This time last month I was in Barcelona for BayesComp 2018 at Universitat Pompeu Fabra (UPF). A conference dedicated to Bayesian statistics and the challenges it poses; from large data sets, different types of priors and upcoming software packages. I learnt quite a bit and in this post I’ll outline some of those new things.

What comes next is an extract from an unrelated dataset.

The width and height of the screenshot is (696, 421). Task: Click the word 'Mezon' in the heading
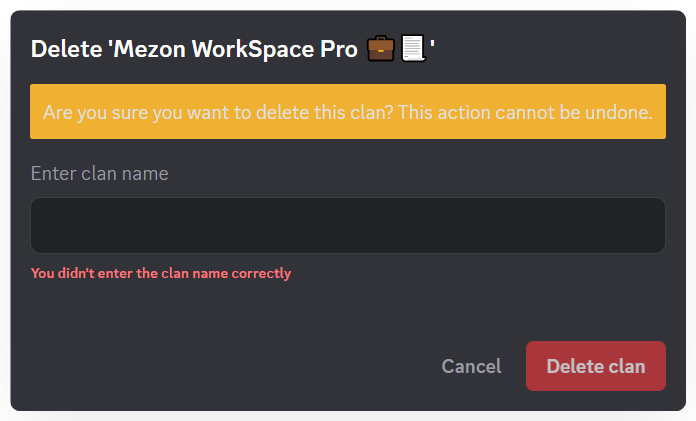149,50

Through my work, I’ve only ever used random walk Metropolis Hastings algorithms. Therefore the convergence of my MCMC chains can be problematic as we are jumping around with little information. Step forward the Metropolis adjusted Lagenvin algorithm (MALA). This uses the gradient of the likelihood function to make sure your sample steps are moving in the correct direction. Therefore the next proposed step in the sample can be written as

$x_{k+1} = x_{k} + \tau \nabla \log \pi (x_k) + \sqrt{2 \tau} \xi,$

where the likelihood is $$\pi (x)$$, $$\tau$$ is the size of the jump and $$\xi$$ is some Gaussian noise. This extra piece of information can help make sure your MCMC chains move towards areas of high probability quicker and thus sample the unknown distribution better. This comes at a cost though. You need to be able to easily calculate the gradient of your likelihood function. For most distributions, this is easily specified, but as models become more complicated, so do the gradients. Like most things, its a case of balancing the complexity with the perfomance increase. For my R package, dirichletprocess, it is something we can look at implementing for the non-conjugate models, but we need to make sure that it remains customisable.

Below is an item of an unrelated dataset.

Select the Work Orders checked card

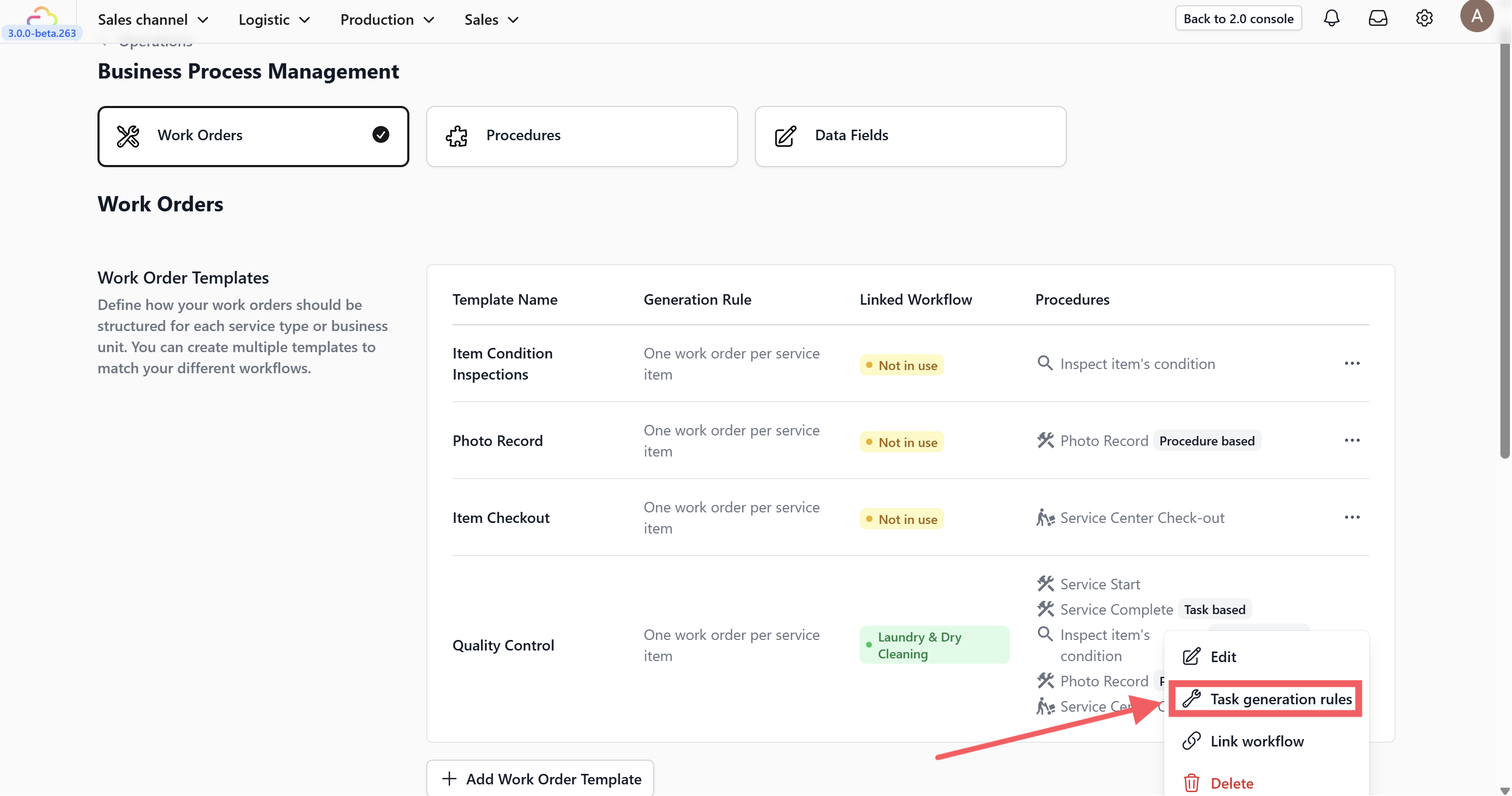[x=253, y=135]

My favourite talk from the conference was “Coresets for automated scalable Bayesian inference” by Tamara Broderick. In essence, we can speed up our MCMC computations by using only the most ‘important’ data points from the sample. How do we chose what the important data-points are? By looking at their influence on the total likelihood. We then give each data point a weight (that could be 0) and calculate the ‘coreset’ likelihood.

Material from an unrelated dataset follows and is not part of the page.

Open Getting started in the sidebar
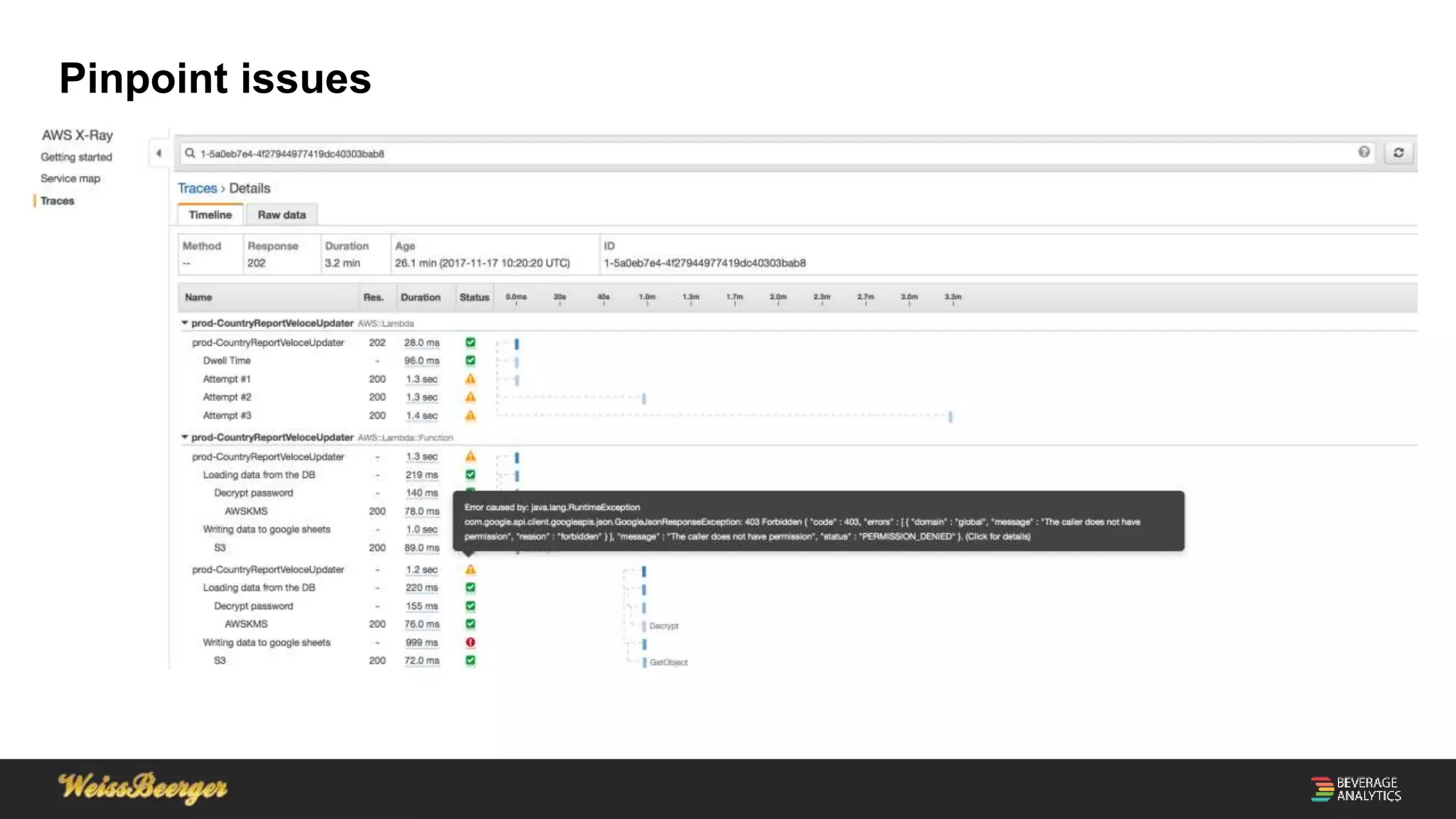The image size is (1456, 819). [x=76, y=157]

$L_i = \ln p ( x_i \mid \theta ), \\ L = \sum _{i=1} ^N L_i, \\ L_{\text{coreset}} = \sum _{i=1} ^N w_i L_i,$

we can then perform the MCMC on this coreset likelihood which will run quicker that the performing a full sample on all the data. In practise, choosing the weights $$w_i$$ is non-trivial and the excellent talk outlined the methods which can be employed to make sure the coreset likelihood is the best possible approximation. Again, applying this to my dirichletprocess package, using all the datapoints in each cluster doesn’t scale, instead, being able to for a coreset for each cluster could lead to significant performance increases.

There was a session on Bayesian statistics in physics, which was a nice throwback to my undergrad days. Modelling the composition of exoplanets using Bayesian hierarchical modelling was a nice applied talk and interesting to see how both the fundamentals of planet formation and statistics can be combined. Using first principles can help specify priors and highlight the uncertainty of observations.

The current offerings of Bayesian software was also demonstrated. NIMBLE a package for specifying a vast array of models and inferring them. The lead of NIMBLE actually enquired about implementing my Dirichlet process package in there framework, which was exciting.

Overall, I expanded my knowledge of Bayesian computation and have been inspired to try some new approaches in my work. I can definitely seeing coresets being useful in the future, and its always good to add another sampling algorithm such as MALA to my arsenal. Bring on the next conference, which will be ISBA in Edinburgh.

Bonus shot of the Sagrada Famillia view from the Nativiety Tower. Pretty cool that you can make out the destinctive shape of the Cathedral in the shadow. Plus a crane.